Tabel 3. Potentieel effect van financiële turbulentie in Azië op het bbp van industrielanden 1999
VS
EU
-0,0
-0,0
-0,0
Depreciatie
ZO-Aziatische munten -0,3
-0,1
-0,4
Groeivertraging
in ZO-Azië
Japan
Ned.
-0,0
-0,3
Verschillende instituten hebben hun economische groeiramingen voor 1998 voor de landen in Zuidoost-Azië sinds het begin van de
turbulentie (zomer ’97) met gemiddeld 2,2%-punt neerwaarts aangepast. Hiervoor zijn naast de aandelencorrecties ook de korte
renteverhogingen (ter verdediging van de munten) verantwoordelijk. Er van uitgaande dat de economische groei zich in 1999 weer
herstelt, blijft het gecumuleerde effect beperkt tot genoemde 2,2%-punt. De gevolgen van deze groeivertraging voor de VS, Japan, EU-15
en Nederland zijn verwaarloosbaar daar deze landen ofwel slechts een klein deel van hun totale export naar Zuidoost-Azië transporteren
(Nederland en de EU respectievelijk 3% en 4%) ofwel de export slechts een geringe bijdrage levert aan het bbp (VS, EU en Japan
respectievelijk 11%, 11% en 9%).
De recente depreciatie van de Zuidoost-Aziatische munten (sinds begin juli 1997) levert wèl duidelijk nadelige groei-effecten op voor de
geïndustrialiseerde wereld. Japan wordt het sterkst getroffen (-0,4%) doordat 30% van al haar exporten naar de getroffen regio gaat.
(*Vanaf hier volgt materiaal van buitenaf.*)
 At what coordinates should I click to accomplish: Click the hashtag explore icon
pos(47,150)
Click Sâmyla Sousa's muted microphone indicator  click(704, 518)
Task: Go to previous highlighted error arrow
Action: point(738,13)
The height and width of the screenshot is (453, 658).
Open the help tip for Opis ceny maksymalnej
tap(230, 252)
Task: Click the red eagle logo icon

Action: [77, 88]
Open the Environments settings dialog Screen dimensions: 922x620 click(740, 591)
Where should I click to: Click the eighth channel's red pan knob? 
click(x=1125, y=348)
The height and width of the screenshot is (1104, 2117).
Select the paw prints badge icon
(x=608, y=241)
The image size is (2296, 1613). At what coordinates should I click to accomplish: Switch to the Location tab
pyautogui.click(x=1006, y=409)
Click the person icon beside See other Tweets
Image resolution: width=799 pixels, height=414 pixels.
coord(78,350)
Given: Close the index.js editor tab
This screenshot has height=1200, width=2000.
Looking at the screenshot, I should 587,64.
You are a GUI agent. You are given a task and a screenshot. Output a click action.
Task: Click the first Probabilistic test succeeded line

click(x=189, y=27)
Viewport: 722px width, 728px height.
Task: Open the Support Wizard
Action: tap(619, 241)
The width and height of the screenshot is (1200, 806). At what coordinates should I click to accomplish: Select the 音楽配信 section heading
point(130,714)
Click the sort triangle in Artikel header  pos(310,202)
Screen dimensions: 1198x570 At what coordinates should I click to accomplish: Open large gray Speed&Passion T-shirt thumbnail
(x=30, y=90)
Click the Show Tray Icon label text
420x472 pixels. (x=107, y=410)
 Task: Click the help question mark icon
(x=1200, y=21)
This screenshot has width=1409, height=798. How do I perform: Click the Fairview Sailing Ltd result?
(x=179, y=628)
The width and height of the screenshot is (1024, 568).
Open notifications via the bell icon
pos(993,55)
Daarnaast komt bijna 20% van alle Japanse importen uit genoemde landen. Voor de Verenigde Staten liggen de export- en importaandelen
iets lager (rond 12%) zodat ook het negatieve groei-effect voor de Verenigde Staten iets kleiner is (-0,3%). Overigens zijn de bijdragen
van import en export aan het bbp voor Japan en de Verenigde Staten nagenoeg gelijk, ongeveer 10%. Voor de EU zijn de groei-effecten
het geringst (-0,1%). De oorzaak hiervan moet enerzijds gezocht worden in de beperkte bijdrage die de handels- stromen leveren aan het
Europese bbp (ca. 11%). Anderzijds heeft slechts 4% van alle EU-handel betrekking op de betreffende regio. Ten opzichte van de EU zijn
de groei- effecten voor Nederland hoog (-0,3%) doordat Nederland, naar Europese maatstaven, veel exporteert naar en importeert vanuit
Zuidoost-Azië.
…blijven te overzien
In tabel 4 is het totale effect van een beurscorrectie in de geïndustrialiseerde landen (van circa -10%) en de onrust in het Verre Oosten
weergegeven. De Amerikaanse groei zal op grond van deze verstoringen in 1999 ongeveer 0,5% lager uit komen dan anders het geval zou
zijn geweest. Voor de EU, Japan en Nederland bedragen de afgeronde totale groeieffecten voor 1999 respectievelijk -0,2%, -0,6% en 0,4%.
Tabel 4. Totale potentiële effect van turbulentie op financiële markten in Oost en West
VS
bbp
EU
-0,5
-0,2
Japan
-0,6
Ned.
-0,4
De effecten op de economieën van de geïndustrialiseerde landen van de recente beursontwikkelingen in die landen en van de financiële
turbulentie in het Verre Oosten zijn beperkt. Voor de Verenigde Staten en Japan lijken ze echter net groot genoeg om in de marge enige
invloed te kunnen hebben op het monetaire beleid. Wellicht betekent dit voor de VS dat een renteverhoging die anders doorgevoerd zou
zijn, nu achterwege kan blijven. Voor Japan, tenslotte, is het echter de vraag of het zin heeft om de officiële rente, die nu slechts 0,5%
bedraagt, nog verder omlaag te brengen. Wel zijn de zorgen omtrent de Japanse economie door de recente gebeurtenissen alleen maar
toegenomen.
Aangezien de aandelenkoersen in de geïndustrialiseerde wereld (excl. Japan) zich na de correctie van eind oktober alweer bijna volledig
hersteld hebben, zullen de effecten van de koerscorrectie aanzienlijk geringer zijn, dan door ons in tabel 2 is gesimuleerd. In deze tabel
gingen we immers uit van een daling van 20% gedurende een langere periode. De belangrijkste negatieve groei-effecten voor de
geïndustrialiseerde wereld zullen dus ontstaan door de depreciatie van de Zuidoost-Aziatische munten.